We follow Conventional Commits:

  • feat: New features
  • fix: Bug fixes
  • docs: Documentation changes
  • refactor: Code refactoring
  • test: Test additions or changes
  • chore: Maintenance tasks

Examples:

  • feat(whispering): add model selection for OpenAI providers
  • fix(sound): resolve audio import paths
  • docs: update contribution guidelines

Troubleshooting

Version Mismatch Warning

If you see a warning about Bun version mismatch:

# Update to the latest Bun version
bun upgrade

# Or install the specific version mentioned in the warning
curl -fsSL https://bun.sh/install | bash -s "bun-v1.2.19"

Installation Issues

  • Make sure you're in the repository root when running bun install
  • Clear the cache if you encounter issues: bun pm cache rm
  • On Windows, you may need to run your terminal as Administrator

Getting Help

  • Discord: Join our community at go.epicenter.so/discord and DM me to get started contributing
  • Issues: Check existing issues or create a new one
  • Documentation: Each app has its own README with specific details

Licensing

Epicenter uses split licensing.

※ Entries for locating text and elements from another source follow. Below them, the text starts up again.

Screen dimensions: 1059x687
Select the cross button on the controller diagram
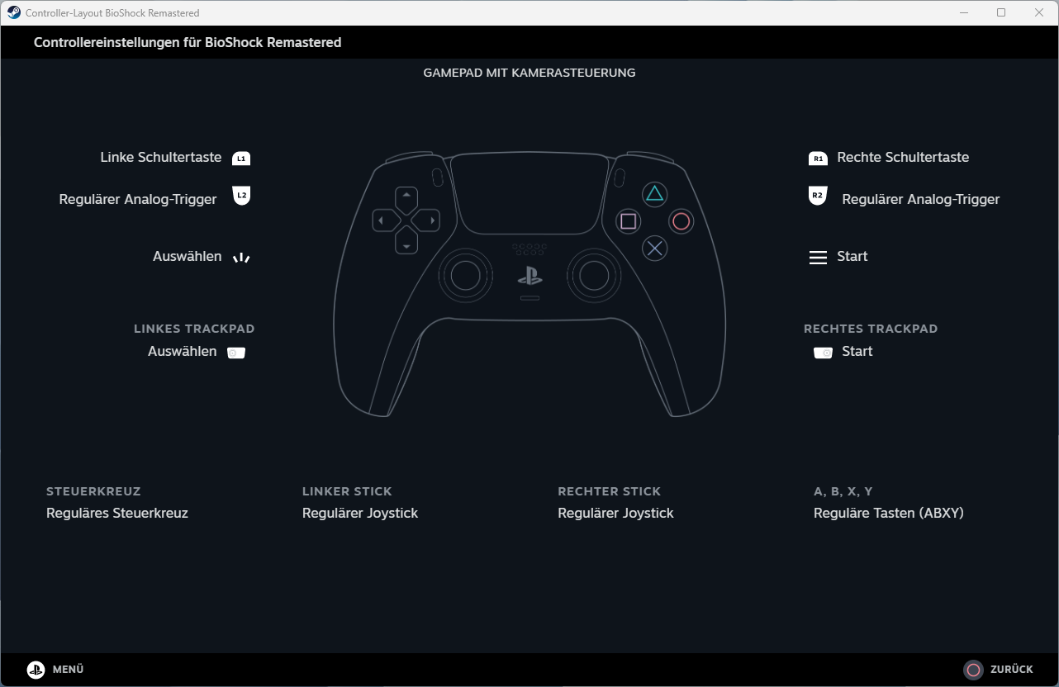(654, 248)
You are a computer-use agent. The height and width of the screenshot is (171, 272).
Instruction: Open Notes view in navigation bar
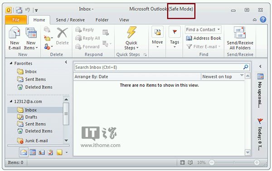59,152

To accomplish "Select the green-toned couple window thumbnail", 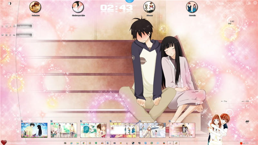I will pyautogui.click(x=64, y=130).
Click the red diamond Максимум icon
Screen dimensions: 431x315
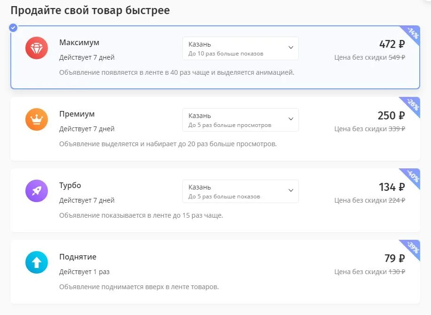pos(37,48)
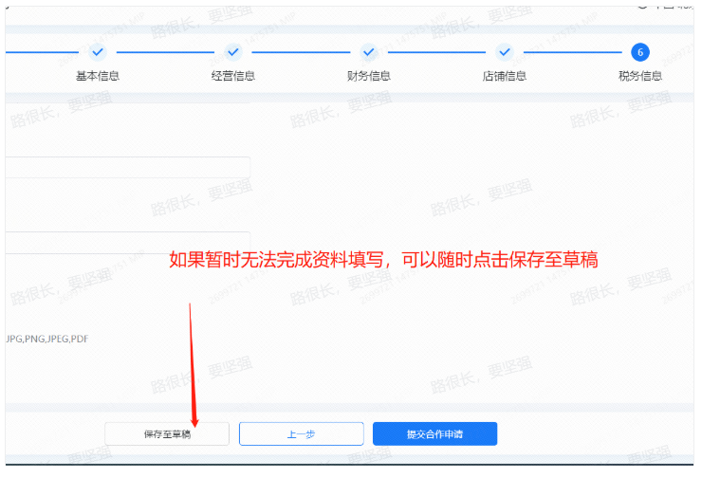Open the 财务信息 step label
This screenshot has width=702, height=478.
369,76
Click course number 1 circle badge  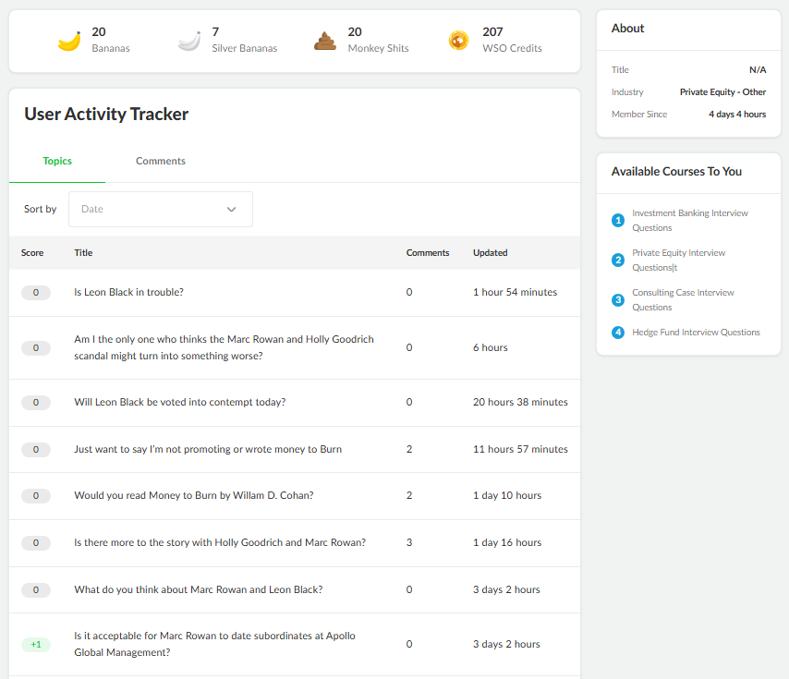click(618, 220)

Most packages and apps are MIT—contribute freely, no strings attached. The sync server (apps/api) and sync protocol (packages/sync) are AGPL-3.0. Contributions to either layer are welcome under their respective licenses.

See FINANCIAL_SUSTAINABILITY.md for the full reasoning behind the split.

Philosophy

We believe in:

  • Local-first: Your data stays on your machine
  • Open source: Everything is transparent and auditable
  • User ownership: You own your data and choose your models
  • Simplicity: Every change should be as simple as possible

What We're Looking For

  • Bug fixes and improvements to existing features
  • Performance optimizations
  • Documentation improvements
  • New features that align with our local-first philosophy
  • UI/UX enhancements

Questions?

Feel free to:

  • Open an issue for discussion
  • Join our Discord and DM me directly to get started

Thank you for contributing to Epicenter! We're building something special together.